Ilustración: María Luisa Hodgson

El caso es que si España en los felices años veinte del siglo XX era invertebrada por la gracia de Ortega, cien años después continúa inmersa en la misma estría muscular esquelética. El afán separatista de Cataluña persiste enrocado en su objetivo. Es más, después de que Lluís Company proclamase en 1934 el Estado catalán y el presidente del Gobierno republicano, Alejandro Lerroux, sofocase la rebelión con manu militari, la palpitante realidad es que el caganer de Puigdemont acaba de plantar un pino en la Puerta de Alcalá. Si en 2017 el entonces presidente de la Generalidad impulsó un referéndum de autodeterminación y una declaración unilateral de independencia, ahora el hábil eurodiputado huido a Bélgica ha activado de nuevo el Procés gracias al pacto que garantiza la investidura de Pedro Sánchez.

Escribe el filósofo Javier Gomá que en una sociedad que fuerza a la ciudadanía a tomar partido, vale más una prudente duda reflexiva. Y en esto estamos: pienso, luego existo. O sea, no me tomo tan a pecho la idea moderna de nación. Sin acritud.

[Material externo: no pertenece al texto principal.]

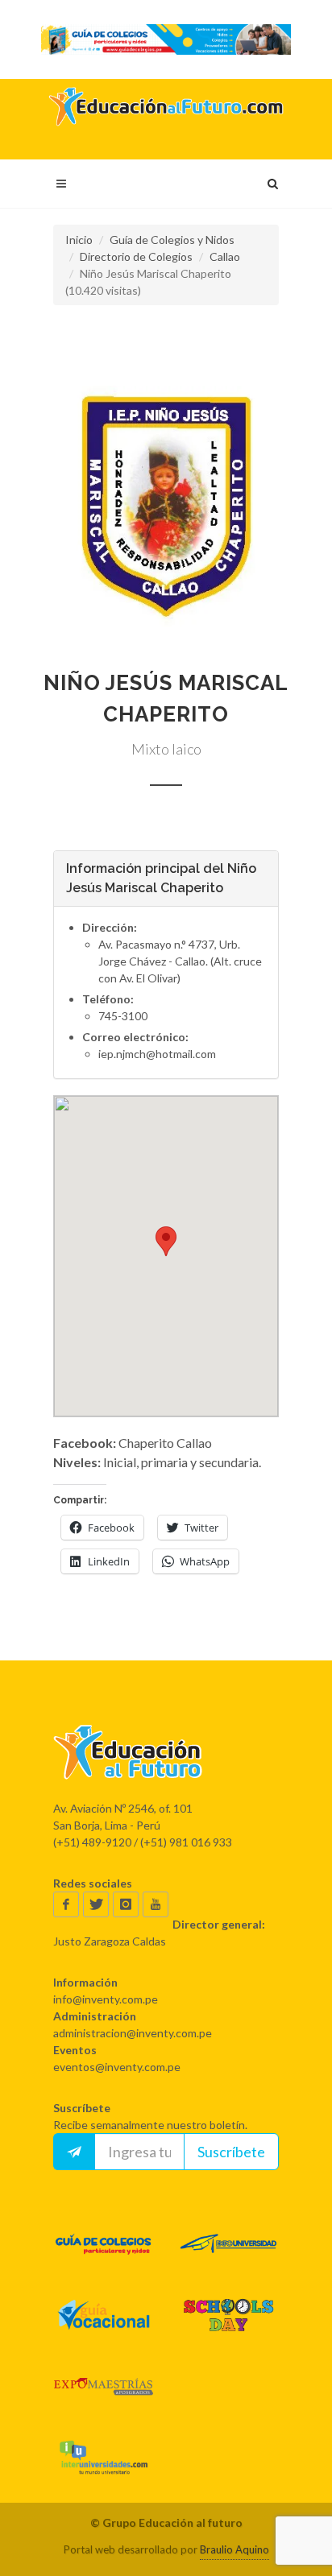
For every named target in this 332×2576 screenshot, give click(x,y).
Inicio (79, 239)
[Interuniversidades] (103, 2457)
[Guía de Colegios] (103, 2243)
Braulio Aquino (234, 2549)
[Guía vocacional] (103, 2314)
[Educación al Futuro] (166, 1752)
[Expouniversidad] (228, 2243)
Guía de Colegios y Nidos (172, 239)
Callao (225, 256)
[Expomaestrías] (103, 2386)
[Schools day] (228, 2314)
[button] (166, 506)
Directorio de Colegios (136, 256)
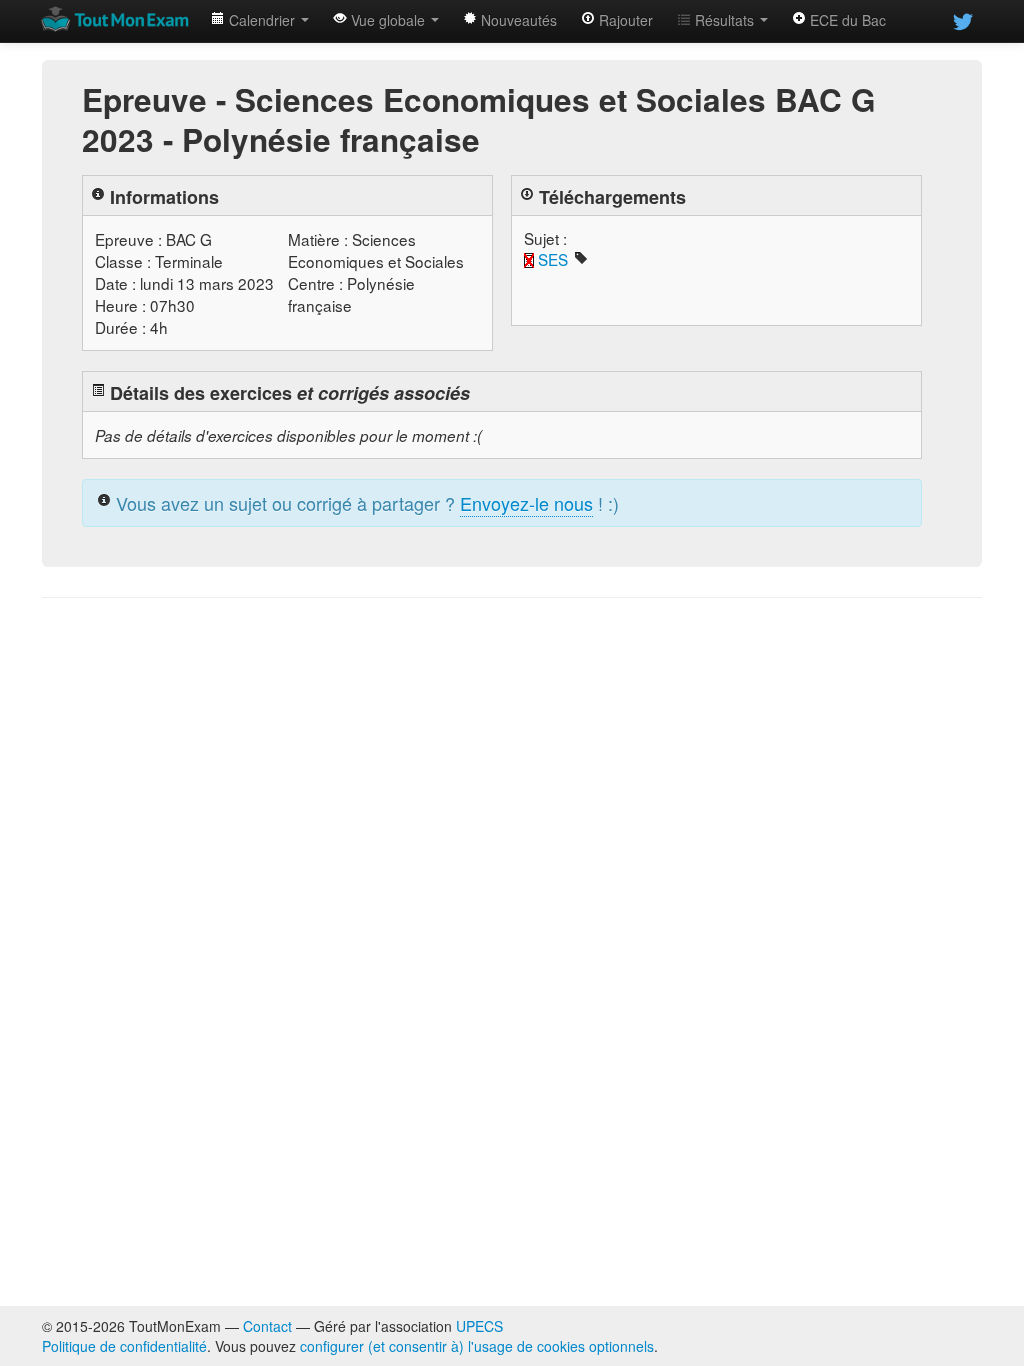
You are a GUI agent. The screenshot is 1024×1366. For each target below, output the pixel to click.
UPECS (479, 1326)
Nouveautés (517, 20)
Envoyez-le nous (526, 503)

Eso sí, aflora la patria canaria cuando La Cantata del Mencey Loco de Ramón Gil-Roldán loa al mencey Beneharo: «Su añepa nunca abatida, / victoriosa paseaba / desde la orilla del mar / hasta la cumbre escarpada / de las selvas que coronan / el Valle de Taganana». Luego, pasa lo que pasa y Coalición Canaria apoya al godo socialista por un plato de garbanzas sin amnistía. Nada nuevo bajo el Sol. Históricamente, los ejecutivos en minoría del PSOE y PP siempre han pactado con las fuerzas nacionalistas para garantizar su acomodo en La Moncloa. Bien lo saben PNV, la desaparecida Convergència i Unió, Esquerra Republicana y la mentada CC. Por interés te quiero.

Otra cosa son las referencias en el acuerdo del PSOE y Junts al lawfare o judicialización de la política. La ambigüedad del texto convenido ha unido por primera vez a las asociaciones judiciales, de fiscales y Consejo General del Poder Judicial pues «podría suponer, en la práctica, someter a revisión parlamentaria los procedimientos y decisiones judiciales con evidente intromisión en la independencia judicial y quiebra de la separación de poderes». El imperio de la ley, como es lógico, no dará su brazo a torcer. Normal. Aunque a estas alturas tampoco vamos con el lirio. Menos la muerte, la única respuesta es imposible. Mientras, nos refugiamos en el surrealismo de Bretón, Dalí, Magritte y Óscar Domínguez, y en la mar de Pedro García Cabrera: «La paz te he suplicado y me la niegas, / mi ternura te ofrezco y no la quieres. / Pero algo he de pedirte todavía: que no hagas naufragar a mi palabra / ni apagar el amor que la mantiene».

Superadas, un decir, la kale borroka y los Comités de Defensa de la República (CDR), el convulso escenario poselectoral hispano apunta, en la actualidad, a la caye borroka. El puño y la rosa incitan a la violencia del adoquín y a la crítica interna. El presidente de Castilla-La Mancha, Emiliano García-Page, no se calla. Al tiempo, un pistolero atenta contra el fundador de Vox, Alejo Vidal-Quadras. Las redes sociales polarizadas arden en la inquina y la vuelta de la esquina es arriesgarse al abismo de la ferocidad. La luz del Mundo se nubla con la razón última de la ideología.

Con permiso de Laín Entralgo, las dos Españas es el problema de España. Y Cataluña y el País Vasco. Y Gibraltar. La Transición fue un espejismo tras la losa del Franquismo. Esto no lo arregla ni el médico chino ni la cría Leonor ni la tercera república. España es el sempiterno enigma histórico de Claudio Sánchez-Albornoz. España es puñetera.